# START OF SELECTED TEXT
8 Nov 2013

The nature of science - What science is - part three

THE NATURE OF SCIENCE - PART THREE
WHAT SCIENCE IS 
Looked at in this light the ideas of science wear a new aspect. We find that the importance of a scientific idea depends, frequently enough, upon its value rather than on its truth. This applies, e.g., to the concept of the reality of an external world or to the idea of causality. With both the question is not whether they are true or false, but whether they are valuable or valueless.

Planck's distinction between value and the truth of scientific ideas is not absolutely exclusive; truth, too, is a value, and in science it is the ultimate value. But there are other scientific values and they are not inconsistent with truth. If we distinguish between science as a product and science as a process, we can see that as a product-as a body of propositions about the world-what we value are answers, and we want them to be true. But as a process, what we value are questions and methods, with their attendant insights and new concepts. And the truth of the presuppositions on which questions are based may be irrelevant to the value of the questions themselves, or of the concepts that go with them. Here the chief values are those of stimulating and guiding further inquiry.
# END OF SELECTED TEXT
# START OF SUPPLIED ENTRIES
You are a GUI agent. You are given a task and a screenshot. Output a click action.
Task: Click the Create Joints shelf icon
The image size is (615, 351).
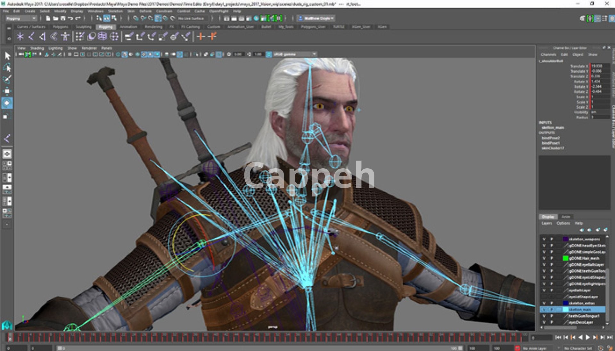(20, 36)

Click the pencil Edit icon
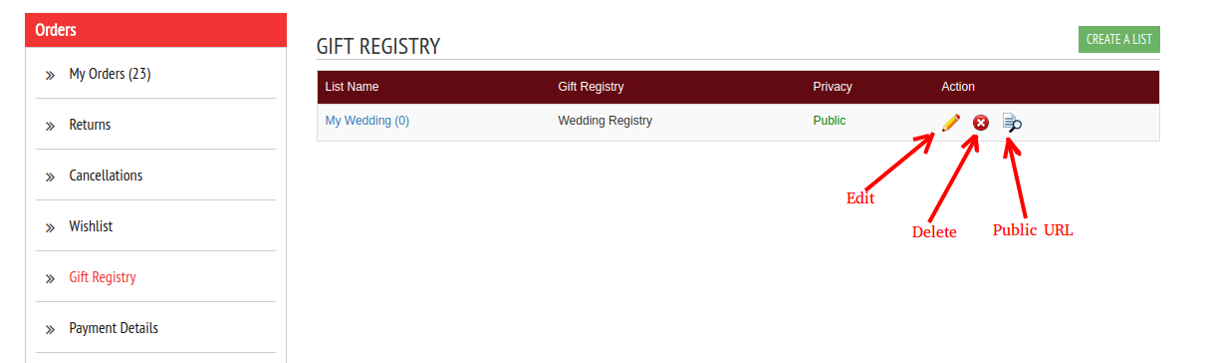pos(951,122)
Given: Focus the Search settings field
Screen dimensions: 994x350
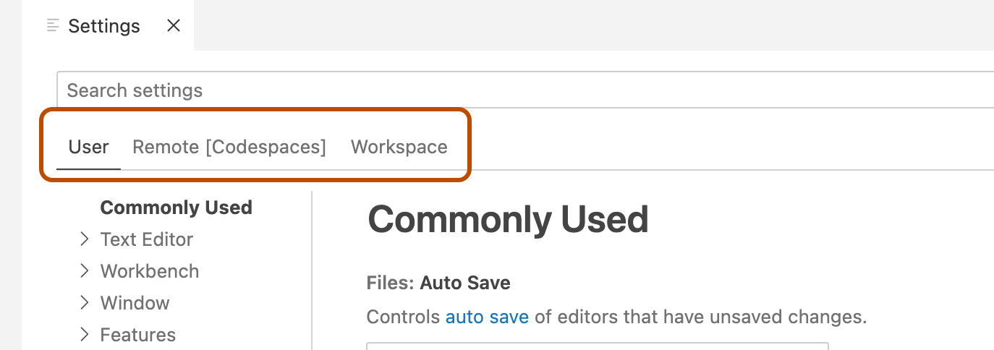Looking at the screenshot, I should pyautogui.click(x=506, y=90).
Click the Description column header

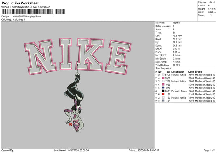[178, 71]
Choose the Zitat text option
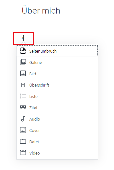This screenshot has width=114, height=170. tap(33, 108)
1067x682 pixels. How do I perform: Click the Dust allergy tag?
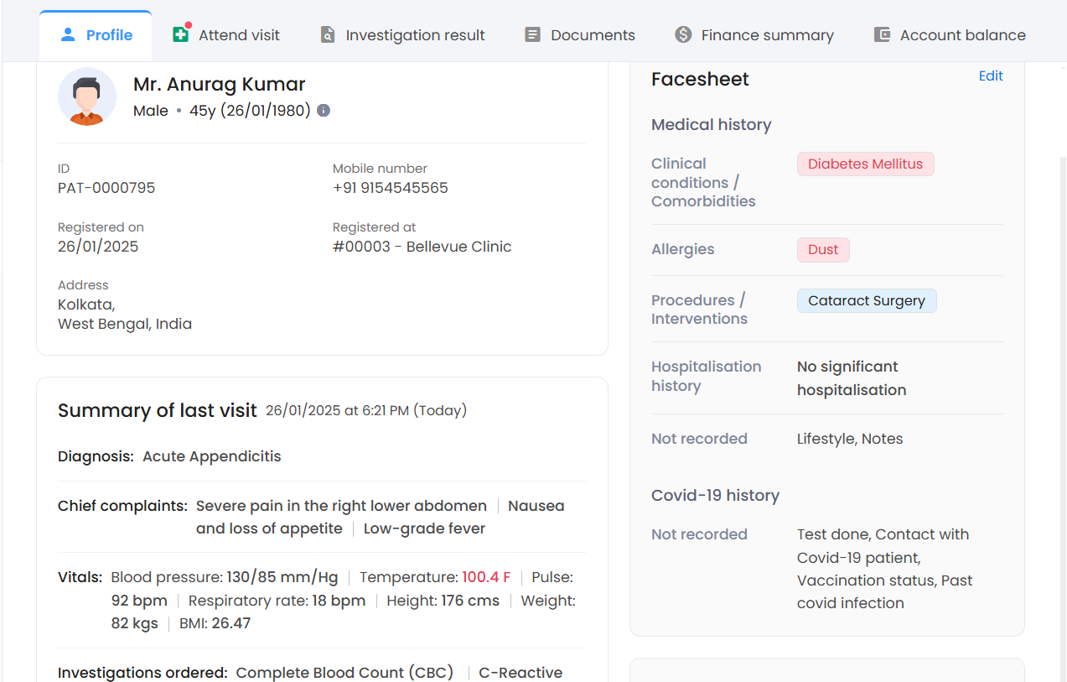point(822,250)
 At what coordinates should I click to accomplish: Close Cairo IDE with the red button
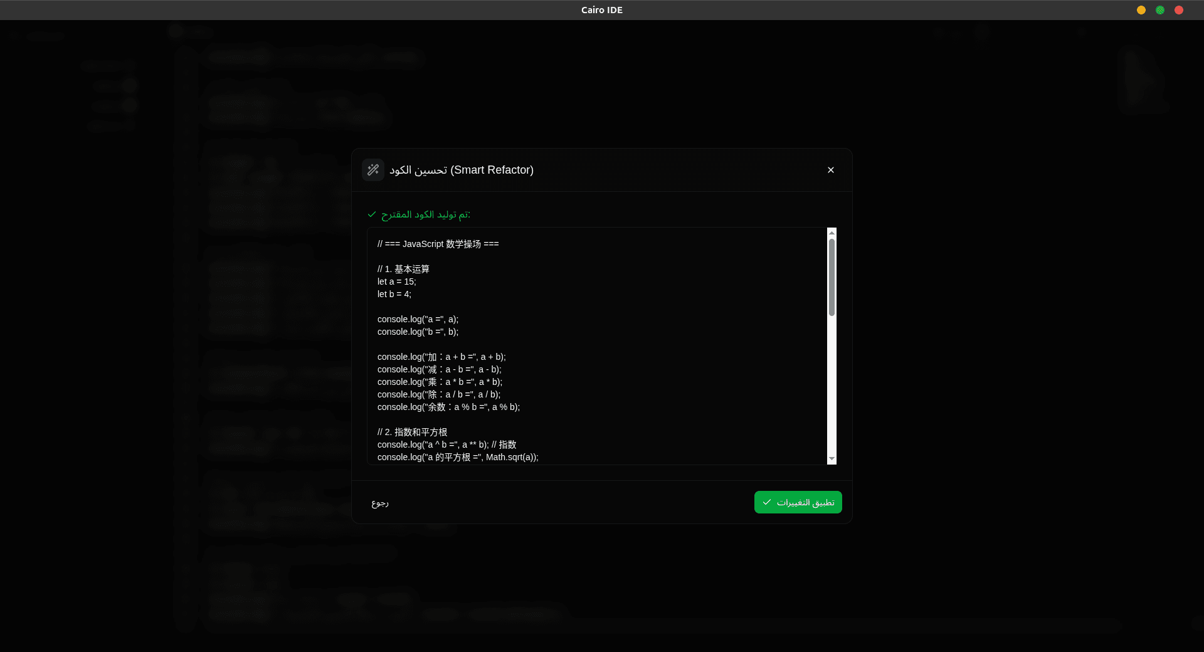coord(1179,10)
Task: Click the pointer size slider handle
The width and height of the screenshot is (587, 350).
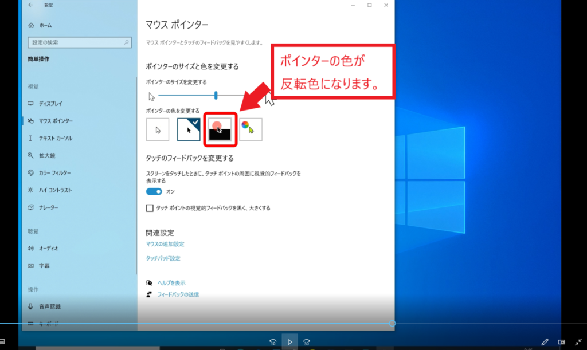Action: pyautogui.click(x=216, y=96)
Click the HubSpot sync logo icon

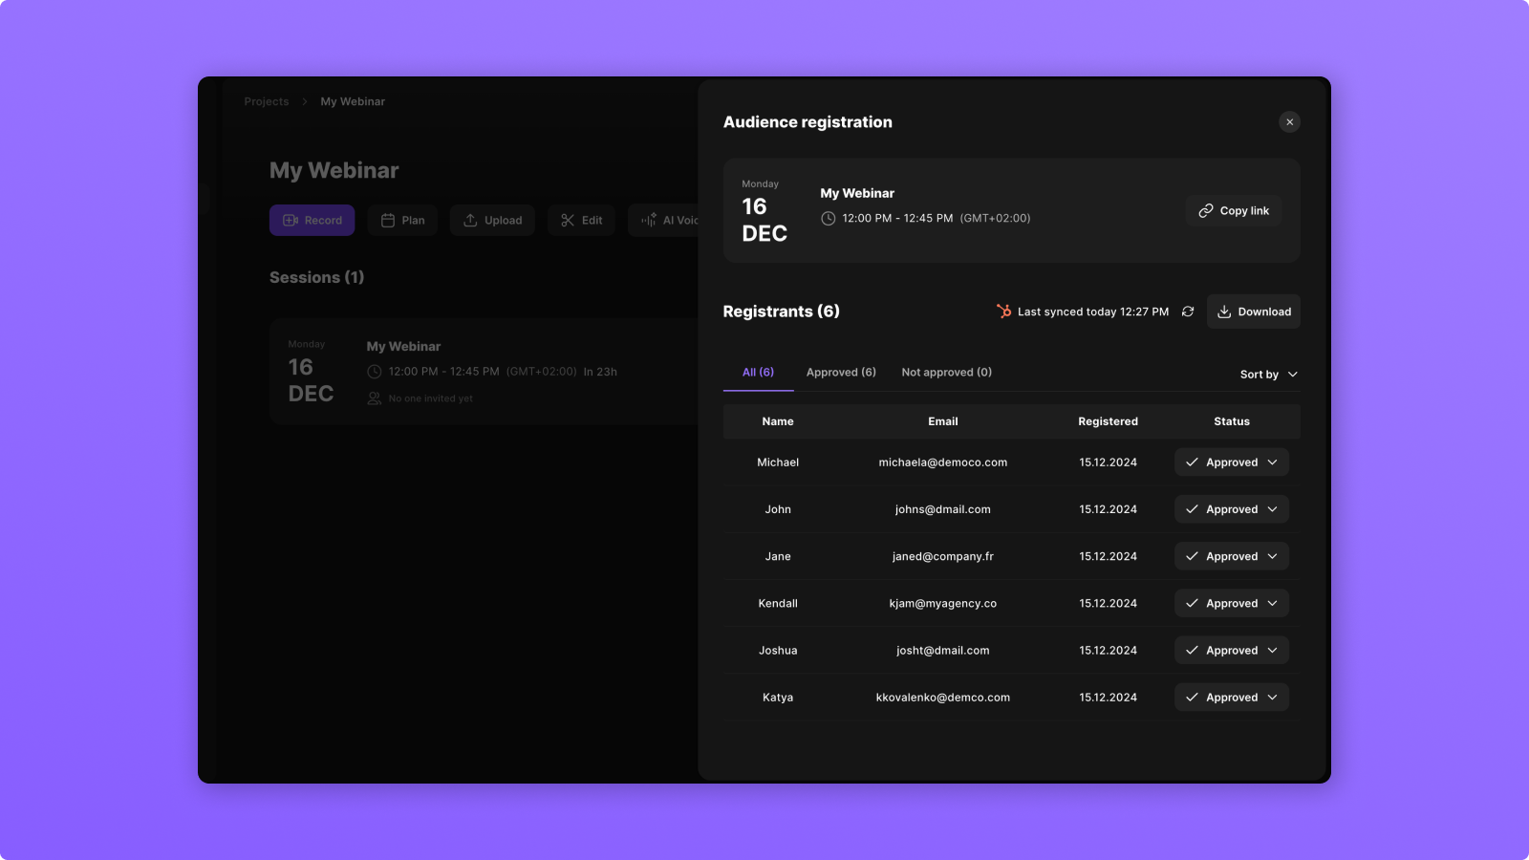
# END OF SUPPLIED ENTRIES
### WHAT YOU NEED TO DO
Pick up the essay on the nature of science after its final sentence and write the next part.

### RESULT
The cumulative character of science becomes clearer in contrast with art, which does not necessarily improve. We know more about art and artistic technique than artists of the past did, but our poets, playwrights, sculptors, and musicians are not superior to Dante, Shakespeare, Michelangelo, and Beach. The reasons are simple. Every artist, no matter what he has learned from his masters, really stars from scratch. He may not only refuse to build on past artistic achievements-which make up no single body of work anyway-but he may have to reject much of the past for the sake of his own vision.

The scientific novice, however, starts his thinking with the conclusions of past science. Although he may correct some of it, he accepts most of it and goes further. And he enters a laboratory complete with instruments which his predecessors did not have, instruments making new a more exact observation and measurement possible. The artist has no such aid from instruments, for a typewriter will write no better sonnets than a quill.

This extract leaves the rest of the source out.